PHILADELPHIA — The National League champion Philadelphia Phillies gave team president Dave Dombrowski a three-year contract extension that takes him through the 2027 season.
“This is a great organization and I feel so fortunate to be surrounded by such tremendous personnel," Dombrowski said Tuesday. "We have made significant strides in many areas of baseball operations over the last couple of years, and I am committed to building upon them to form a championship organization for the city and our incredible fan base."

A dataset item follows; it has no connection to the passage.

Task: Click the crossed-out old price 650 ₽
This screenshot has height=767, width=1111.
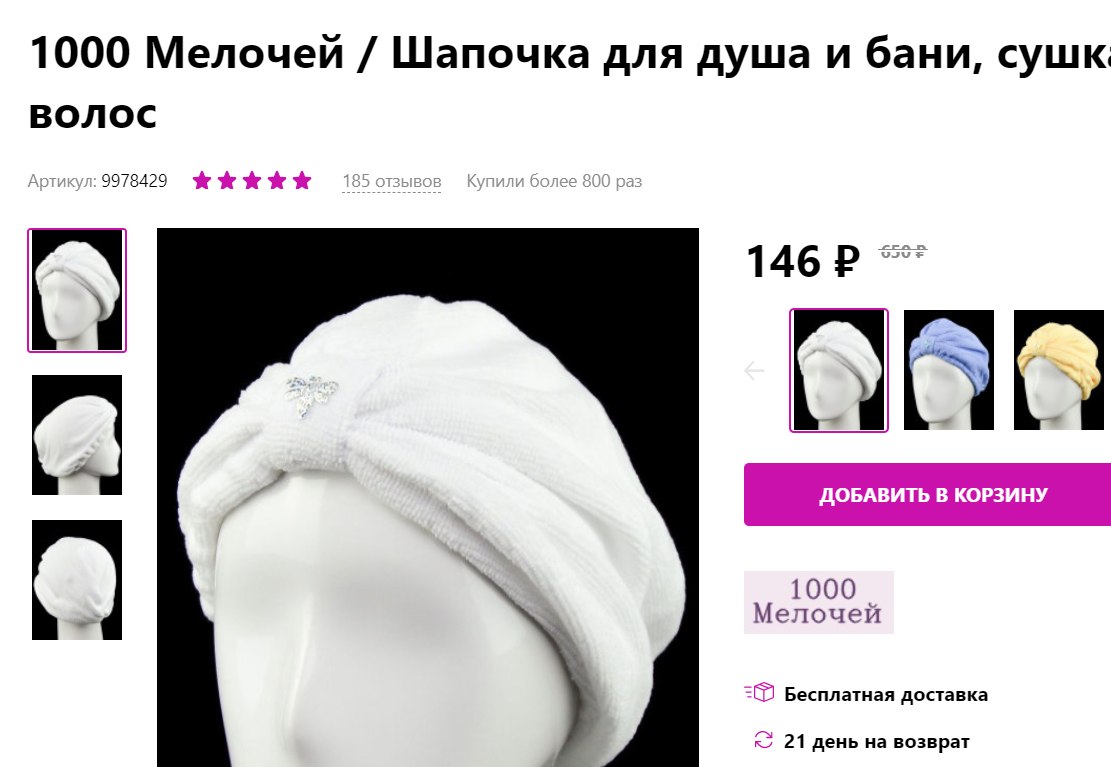Action: (902, 252)
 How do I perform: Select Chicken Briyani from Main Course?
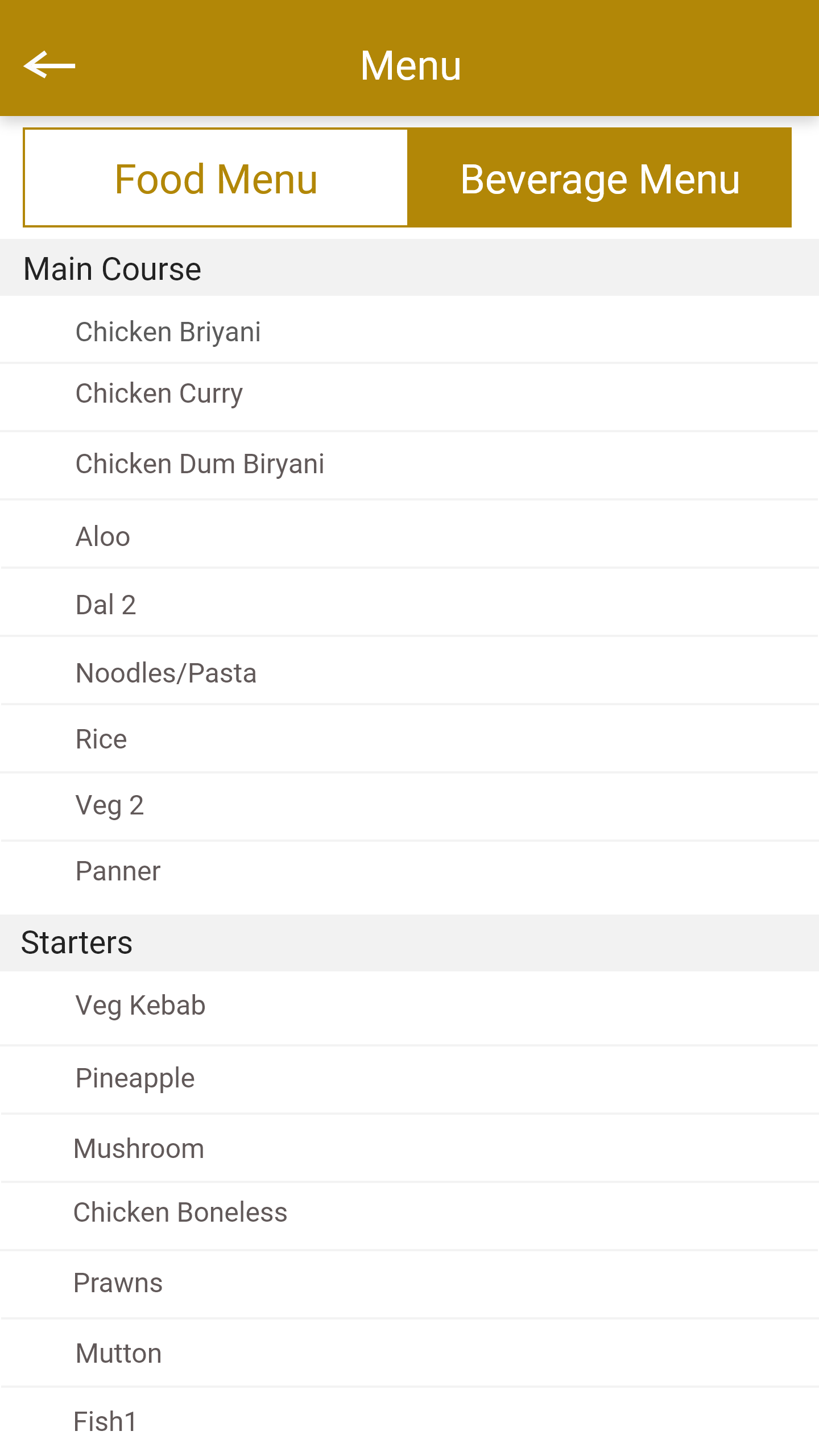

Dombrowski made the pivotal decision to fire manager Joe Girardi with the team scuffling in June and replace him with bench coach Rob Thomson. Behind sluggers Bryce Harper, Kyle Schwarber and Rhys Hoskins, Thomson helped lead the Phillies to their first playoff appearance since 2011 and their eighth NL pennant.
The Phillies finished the regular season 87-75 and earned the third NL wild-card spot. They beat the NL Central champion St. Louis Cardinals and the NL East champion Atlanta Braves in the first two rounds of the postseason and the San Diego Padres in the NL Championship Series.
The Houston Astros beat the Phillies in six games to win the World Series.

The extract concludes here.